Он никогда не любил сюрпризы.
— И вам ничуть не любопытно?
— Я боюсь этих собак.
— Вы же сами сказали, — сказал Макбрайд, — что это только запись.
— А это может напугать меня еще больше. Идите туда с Томом. Это его работа.
— Это не его участок. А мне сюда и заходить-то нельзя, признался Макбрайд. — Мое дело — следить за порядком, а не нарушать его. Ничего не замечаете? — добавил он, когда они повернули вверх по лестнице.
На внутренней стороне металлической дверцы Йоссарян увидел теперь два мощных запора, один пружинный, а другой представлял собой засов. А над запорами под лаковым прямоугольником он увидел белые буквы на алом фоне в тонкой серебряной рамочке:
ЗАПАСНЫЙ ВЫХОД
ВХОД ЗАПРЕЩЕН
В РАБОЧЕМ ПОЛОЖЕНИИ ЭТА ДВЕРЬ ДОЛЖНА БЫТЬ ЗАКРЫТА
И ЗАПЕРТА НА ЗАСОВ
Йоссарян почесал в затылке.
— А с этой стороны кажется, будто они никого не хотят выпускать отсюда, а?
— Или впускать.
Выходя наружу, он сказал себе, что он бы сказал, что это старое бомбоубежище, не показанное на старых планах. Когда Макбрайд тихо закрыл пожарную дверь и добросовестно погасил свет, чтобы все было так, как до их прихода, он признался, что у него нет объяснения увиденному и услышанному. Откуда эти собаки, эти звуки, издаваемые сторожевыми собаками-убийцами?
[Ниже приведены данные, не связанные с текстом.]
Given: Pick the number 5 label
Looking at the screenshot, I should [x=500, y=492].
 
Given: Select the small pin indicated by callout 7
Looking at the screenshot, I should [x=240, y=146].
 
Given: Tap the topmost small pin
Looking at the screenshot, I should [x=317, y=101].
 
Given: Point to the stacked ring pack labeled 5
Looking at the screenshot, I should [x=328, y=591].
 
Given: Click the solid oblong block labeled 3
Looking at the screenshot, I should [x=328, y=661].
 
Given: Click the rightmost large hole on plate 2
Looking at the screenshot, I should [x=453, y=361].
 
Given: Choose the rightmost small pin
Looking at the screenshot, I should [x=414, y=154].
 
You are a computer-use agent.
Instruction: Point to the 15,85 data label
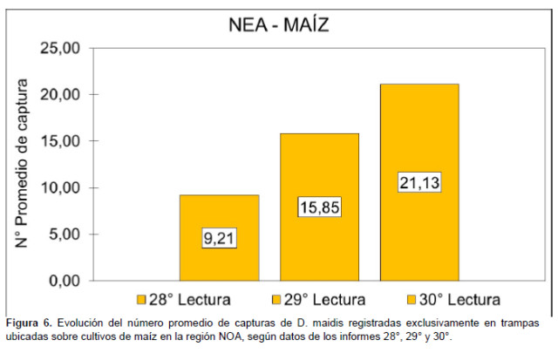pos(319,207)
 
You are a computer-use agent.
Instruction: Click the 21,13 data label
pos(418,183)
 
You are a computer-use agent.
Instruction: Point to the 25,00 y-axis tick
pos(61,47)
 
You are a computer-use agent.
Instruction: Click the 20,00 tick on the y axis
pos(61,94)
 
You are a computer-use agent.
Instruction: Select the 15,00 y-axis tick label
pos(61,141)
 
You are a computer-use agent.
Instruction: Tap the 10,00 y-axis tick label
pos(61,187)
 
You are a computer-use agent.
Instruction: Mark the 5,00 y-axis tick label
pos(65,234)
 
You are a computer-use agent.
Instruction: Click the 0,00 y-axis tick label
pos(65,282)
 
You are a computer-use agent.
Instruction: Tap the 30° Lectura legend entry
pos(441,300)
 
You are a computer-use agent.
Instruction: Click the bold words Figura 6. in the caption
pos(29,323)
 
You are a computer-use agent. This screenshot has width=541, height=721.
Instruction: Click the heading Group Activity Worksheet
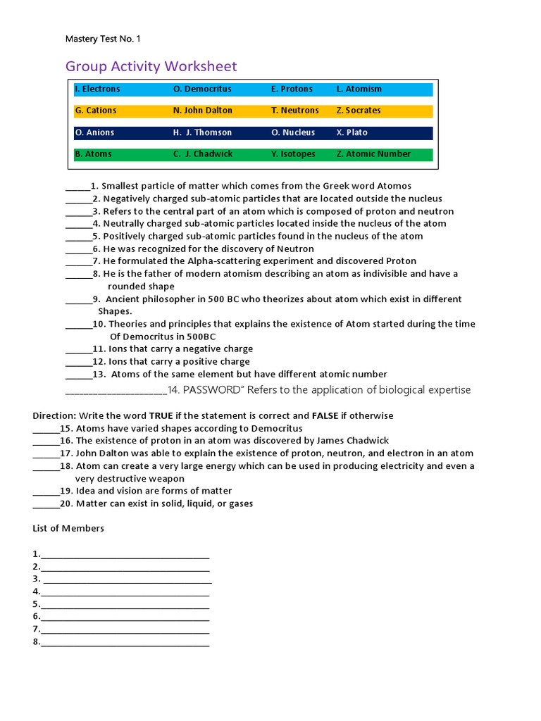(151, 67)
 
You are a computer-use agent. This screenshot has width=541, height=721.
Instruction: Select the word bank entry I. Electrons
(97, 89)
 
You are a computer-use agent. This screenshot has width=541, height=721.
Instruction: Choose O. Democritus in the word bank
(202, 89)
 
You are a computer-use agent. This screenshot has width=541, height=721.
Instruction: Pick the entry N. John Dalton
(202, 111)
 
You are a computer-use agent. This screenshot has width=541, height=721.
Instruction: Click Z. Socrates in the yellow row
(358, 111)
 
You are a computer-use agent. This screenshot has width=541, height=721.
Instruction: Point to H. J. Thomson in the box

— Наверно, чтобы отпугнуть людей, как того наркомана и нас с вами. Зачем вам было нужно, чтобы я это увидел?
— Чтобы вы знали. Мне кажется, вы знаете все.
— Этого я не знаю.
— И потом, вы — человек, которому я верю.
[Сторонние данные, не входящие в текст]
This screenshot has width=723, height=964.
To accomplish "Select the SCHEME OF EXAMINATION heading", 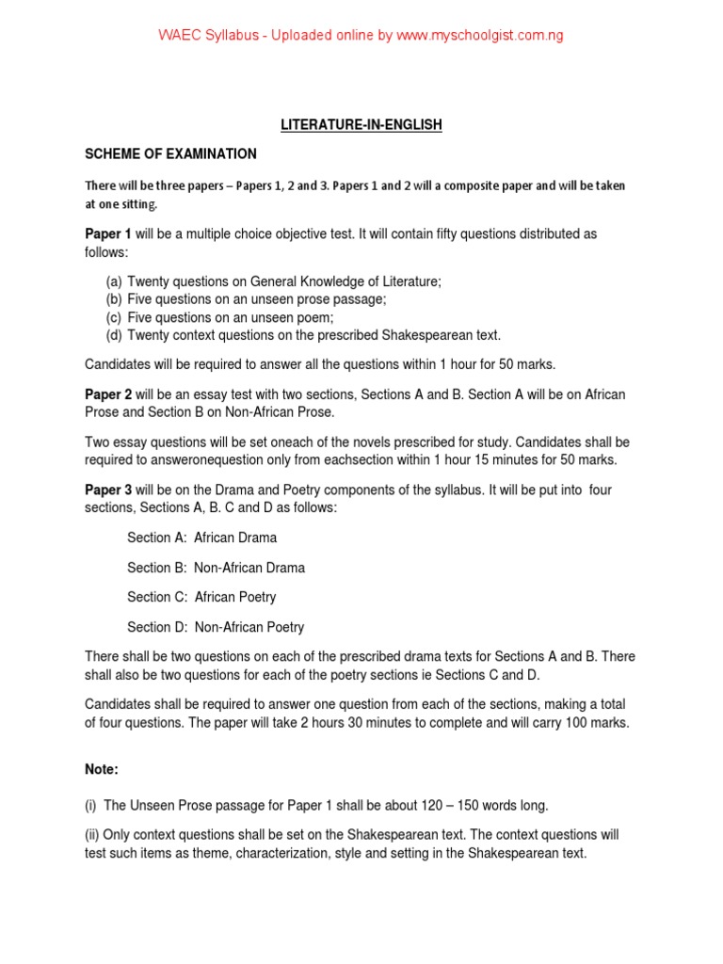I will [170, 153].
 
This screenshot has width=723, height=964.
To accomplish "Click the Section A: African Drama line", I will [201, 538].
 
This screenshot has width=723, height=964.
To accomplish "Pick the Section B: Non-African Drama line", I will [216, 568].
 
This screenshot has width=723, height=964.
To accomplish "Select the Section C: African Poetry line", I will [201, 597].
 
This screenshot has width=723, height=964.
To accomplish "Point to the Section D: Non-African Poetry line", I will [216, 627].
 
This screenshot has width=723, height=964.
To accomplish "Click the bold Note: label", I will [102, 769].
По доносившимся сверху голосам они поняли, что на лестнице стало многолюднее. Они ясно слышали похабный смех, вялые приветствия, ругательства; они почувствовали запах горелых спичек, наркотиков и сожженных газет, они услышали, как бьется бутылочное стекло, они услышали, как этажом выше мочится мужчина или женщина, и запах мочи тоже ударил им в ноздри. На верху нижнего пролета сидела одноногая белая женщина, которую они видели раньше; она пила вино с черным мужчиной и двумя черными женщинами. На ее лице застыло тупое выражение, и говорила она заторможенно, теребя покоящейся на колене рукой свою ярко-розовую комбинацию. Рядом с ней на лестнице лежали ее деревянные костыли, старые и поколотые, ущербные и побитые.